====== Dataset entries ======

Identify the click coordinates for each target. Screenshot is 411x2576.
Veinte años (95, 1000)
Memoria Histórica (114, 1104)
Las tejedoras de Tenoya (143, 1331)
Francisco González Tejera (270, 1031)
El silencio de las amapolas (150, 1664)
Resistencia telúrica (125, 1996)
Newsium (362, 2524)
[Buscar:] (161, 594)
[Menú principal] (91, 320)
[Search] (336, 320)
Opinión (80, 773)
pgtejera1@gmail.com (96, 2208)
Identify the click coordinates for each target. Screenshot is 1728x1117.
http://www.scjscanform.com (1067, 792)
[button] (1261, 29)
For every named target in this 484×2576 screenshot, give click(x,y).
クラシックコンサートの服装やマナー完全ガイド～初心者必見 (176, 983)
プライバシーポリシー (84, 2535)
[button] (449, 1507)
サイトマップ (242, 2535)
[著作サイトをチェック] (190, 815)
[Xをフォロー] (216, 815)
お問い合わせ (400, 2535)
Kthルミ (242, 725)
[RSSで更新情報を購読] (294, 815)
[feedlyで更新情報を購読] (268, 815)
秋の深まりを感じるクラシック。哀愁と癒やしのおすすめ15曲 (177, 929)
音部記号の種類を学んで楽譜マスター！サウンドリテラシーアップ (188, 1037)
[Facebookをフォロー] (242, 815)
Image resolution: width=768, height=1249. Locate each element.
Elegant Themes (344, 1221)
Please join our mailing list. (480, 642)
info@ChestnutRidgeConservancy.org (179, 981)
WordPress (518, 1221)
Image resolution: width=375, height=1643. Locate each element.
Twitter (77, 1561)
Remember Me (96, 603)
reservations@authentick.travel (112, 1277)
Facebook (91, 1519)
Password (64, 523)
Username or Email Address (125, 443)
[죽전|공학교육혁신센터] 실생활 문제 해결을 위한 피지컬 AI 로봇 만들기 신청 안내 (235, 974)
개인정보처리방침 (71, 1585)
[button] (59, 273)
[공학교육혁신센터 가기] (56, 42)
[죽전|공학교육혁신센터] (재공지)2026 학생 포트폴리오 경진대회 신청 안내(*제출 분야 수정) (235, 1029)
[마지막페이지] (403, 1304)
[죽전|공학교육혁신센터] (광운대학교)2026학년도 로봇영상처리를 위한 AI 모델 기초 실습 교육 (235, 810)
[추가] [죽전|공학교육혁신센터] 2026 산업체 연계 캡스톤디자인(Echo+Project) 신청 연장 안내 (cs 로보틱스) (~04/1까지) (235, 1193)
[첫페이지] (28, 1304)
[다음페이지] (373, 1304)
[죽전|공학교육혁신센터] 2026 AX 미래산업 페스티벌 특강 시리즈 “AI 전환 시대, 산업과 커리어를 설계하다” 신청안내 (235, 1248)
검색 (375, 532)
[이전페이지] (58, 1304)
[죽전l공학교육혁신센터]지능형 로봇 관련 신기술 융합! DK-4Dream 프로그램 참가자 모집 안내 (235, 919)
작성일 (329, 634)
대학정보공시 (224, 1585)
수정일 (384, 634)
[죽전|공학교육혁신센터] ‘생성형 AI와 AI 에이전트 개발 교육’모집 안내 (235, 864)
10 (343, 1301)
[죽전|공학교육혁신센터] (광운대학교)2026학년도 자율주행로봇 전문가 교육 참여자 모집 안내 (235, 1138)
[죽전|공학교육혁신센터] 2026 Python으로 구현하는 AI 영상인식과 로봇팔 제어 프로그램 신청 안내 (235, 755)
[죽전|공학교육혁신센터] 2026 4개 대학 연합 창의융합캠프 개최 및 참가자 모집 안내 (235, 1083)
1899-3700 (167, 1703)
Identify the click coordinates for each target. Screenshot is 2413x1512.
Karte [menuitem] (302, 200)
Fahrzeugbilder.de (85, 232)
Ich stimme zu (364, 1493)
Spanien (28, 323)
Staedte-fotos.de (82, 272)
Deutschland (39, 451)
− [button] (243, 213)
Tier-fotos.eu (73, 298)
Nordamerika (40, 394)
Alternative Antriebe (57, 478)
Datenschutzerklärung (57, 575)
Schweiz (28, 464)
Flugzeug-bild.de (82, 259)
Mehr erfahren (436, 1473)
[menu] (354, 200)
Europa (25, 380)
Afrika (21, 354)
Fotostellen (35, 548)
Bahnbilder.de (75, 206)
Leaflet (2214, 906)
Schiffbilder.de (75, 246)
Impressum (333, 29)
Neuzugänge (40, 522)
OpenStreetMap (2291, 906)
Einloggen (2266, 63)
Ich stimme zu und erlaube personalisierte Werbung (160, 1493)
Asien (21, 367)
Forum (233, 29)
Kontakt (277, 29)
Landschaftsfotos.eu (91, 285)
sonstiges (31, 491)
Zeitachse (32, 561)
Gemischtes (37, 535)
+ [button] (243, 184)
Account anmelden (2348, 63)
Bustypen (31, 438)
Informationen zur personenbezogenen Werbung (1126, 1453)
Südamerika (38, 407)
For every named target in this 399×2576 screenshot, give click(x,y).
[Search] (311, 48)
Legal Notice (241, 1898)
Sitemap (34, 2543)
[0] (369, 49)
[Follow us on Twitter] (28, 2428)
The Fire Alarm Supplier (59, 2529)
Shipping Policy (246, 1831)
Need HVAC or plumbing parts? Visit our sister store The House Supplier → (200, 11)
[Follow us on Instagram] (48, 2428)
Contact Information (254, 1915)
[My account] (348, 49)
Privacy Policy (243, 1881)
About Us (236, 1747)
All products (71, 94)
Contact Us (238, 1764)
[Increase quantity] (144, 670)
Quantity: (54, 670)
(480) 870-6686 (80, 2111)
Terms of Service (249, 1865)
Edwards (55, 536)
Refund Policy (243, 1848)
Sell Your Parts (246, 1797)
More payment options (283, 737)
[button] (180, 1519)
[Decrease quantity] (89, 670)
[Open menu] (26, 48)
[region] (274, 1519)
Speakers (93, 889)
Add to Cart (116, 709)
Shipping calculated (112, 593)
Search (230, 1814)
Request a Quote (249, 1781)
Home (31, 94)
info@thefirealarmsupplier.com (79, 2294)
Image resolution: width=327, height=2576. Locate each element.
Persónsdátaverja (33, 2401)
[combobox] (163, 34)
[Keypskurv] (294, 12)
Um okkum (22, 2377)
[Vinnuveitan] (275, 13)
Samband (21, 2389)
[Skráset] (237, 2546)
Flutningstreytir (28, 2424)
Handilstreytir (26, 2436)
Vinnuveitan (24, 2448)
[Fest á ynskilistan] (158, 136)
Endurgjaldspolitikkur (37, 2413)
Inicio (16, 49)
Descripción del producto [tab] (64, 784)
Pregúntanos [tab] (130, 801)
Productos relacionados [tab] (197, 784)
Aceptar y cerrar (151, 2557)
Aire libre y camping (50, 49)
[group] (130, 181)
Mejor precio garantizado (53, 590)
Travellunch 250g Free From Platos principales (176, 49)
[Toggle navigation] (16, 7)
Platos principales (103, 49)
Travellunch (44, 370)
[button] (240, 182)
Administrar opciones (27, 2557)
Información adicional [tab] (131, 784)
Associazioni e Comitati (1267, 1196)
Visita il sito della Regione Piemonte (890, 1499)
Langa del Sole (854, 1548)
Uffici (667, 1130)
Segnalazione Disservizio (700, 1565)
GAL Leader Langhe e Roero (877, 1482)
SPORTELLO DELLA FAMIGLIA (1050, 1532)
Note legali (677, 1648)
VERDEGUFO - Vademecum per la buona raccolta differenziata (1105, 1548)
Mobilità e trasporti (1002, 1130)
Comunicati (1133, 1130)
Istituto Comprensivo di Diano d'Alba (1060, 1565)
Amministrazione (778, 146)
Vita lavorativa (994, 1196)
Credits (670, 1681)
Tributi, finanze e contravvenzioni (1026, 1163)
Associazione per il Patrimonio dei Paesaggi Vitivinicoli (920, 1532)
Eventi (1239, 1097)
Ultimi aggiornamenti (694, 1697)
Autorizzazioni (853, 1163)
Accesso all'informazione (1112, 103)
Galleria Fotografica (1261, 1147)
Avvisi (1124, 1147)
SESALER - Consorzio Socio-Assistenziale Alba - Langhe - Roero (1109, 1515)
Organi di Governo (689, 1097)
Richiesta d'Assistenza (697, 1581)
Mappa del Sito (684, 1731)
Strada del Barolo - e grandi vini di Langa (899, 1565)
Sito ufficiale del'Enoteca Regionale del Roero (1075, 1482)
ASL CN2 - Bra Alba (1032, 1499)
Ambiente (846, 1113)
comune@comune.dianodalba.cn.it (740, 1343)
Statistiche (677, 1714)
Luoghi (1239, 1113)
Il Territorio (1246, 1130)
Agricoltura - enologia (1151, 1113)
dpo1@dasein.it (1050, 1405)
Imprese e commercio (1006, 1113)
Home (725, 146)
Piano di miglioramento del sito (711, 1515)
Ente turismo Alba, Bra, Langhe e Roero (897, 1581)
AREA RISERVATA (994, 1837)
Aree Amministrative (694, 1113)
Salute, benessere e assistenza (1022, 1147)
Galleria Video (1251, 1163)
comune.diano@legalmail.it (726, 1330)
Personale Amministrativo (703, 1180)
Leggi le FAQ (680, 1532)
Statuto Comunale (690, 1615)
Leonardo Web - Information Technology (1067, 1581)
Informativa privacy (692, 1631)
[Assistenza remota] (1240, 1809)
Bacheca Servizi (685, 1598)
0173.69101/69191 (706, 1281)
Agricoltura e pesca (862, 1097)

======

**Work item**:
If a line in the data above holds the string "Image", report that line.

**Response for this exercise**:
Image resolution: width=768, height=1249. Locate each element.
Image resolution: width=375, height=1643. Locate each element.
Image resolution: width=327, height=2576. Locate each element.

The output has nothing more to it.